Pois não é que o assunto ainda trouxe a participação na conversa de outros colegas! Um deles, nos dando uma verdadeira aula sobre a origem da cerveja (vocês sabiam que ela teria nascido, ao acaso, há mais de 10.000 anos?), não sem antes nos alertar para o fato de estarmos “mergulhados em uma pobreza afetiva, marcada pelo higienismo e eugenismo do mundo contemporâneo, essa onda hiper conservadora e moralista, especialmente nos paises periféricos e com baixa densidade intelectual como o Brasil”.
 
E não deixa por menos:
 
“É evidente que sou totalmente a favor das interdições legais de publicidade de bebidas alcoólicas, de fumo e também de comida, desse estimulo estúpido em assoc
iá-las a ser bem sucedido/sucedida, bonito/bonita e sedutor/sedutora e é evidente que já assinei mil listas e me comprometi e me comprometo todos os dias contra o aviltamento da mulher, do corpo feminino na publicidade da cerveja no Brasil e de outros produtos… Mas, é preciso atenção, delicadeza e cuidado para não nos transformarmos em pequenos fascistas, policiais de uns e de outros, com atitudes completamente avessas à vida pública que é sempre política, à vida democrática”.
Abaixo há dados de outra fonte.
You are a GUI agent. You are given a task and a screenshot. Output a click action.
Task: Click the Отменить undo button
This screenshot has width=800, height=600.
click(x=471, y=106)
Já o outro, para não deixar dúvidas sobre o que me motivou a escrever, colocando a conversa de volta ao espírito de um sábado regado à cerveja e a futebol, e nos brindando com a lembrança de um outro componente inseparável dos dois acima, qual seja, a amizade que permeia a enxurrada de jogos e jogadores de final de semana dos clubes e várzeas dispersos por este país afora:
 
“Depois desta saudável chuva de e-mails, que acompanha este úmido final de semana, aproveitei a dica para deliciar-me com uma maravilhosa cerveja escura (negra, bock, malzebier, cafeinada, ou como queiram denominar).
 
Não poderia deixar de contribuir nesta ocasião com um estudo quase-científico realizado recentemente por um coletivo de amigos que se reúne numa chácara em Americana-SP para celebrar a amizade. Fizemos uma pesquisa a cegas com 12 marcas de cerveja, buscando identificá-las, junto a 14 especialistas (daqueles que possuem calos no cotovelo devido às inúmeras horas no balcão dos bares). Resultado: o que mais acertou conseguiu identificar 3 marcas.
 
Conclusão: A quantidade não necessariamente leva ao conhecimento profundo do assunto. Perspectivas: continuaremos nos aprimorando na arte de degustar desta bebida, moderadamente sempre”.

Não sei por que me lembrei de um filme (ou seria livro?) chamado Samba, suor, futebol e cerveja... Pois é… Para muitos, incompatíveis; para outros tantos, inseparáveis… E para você?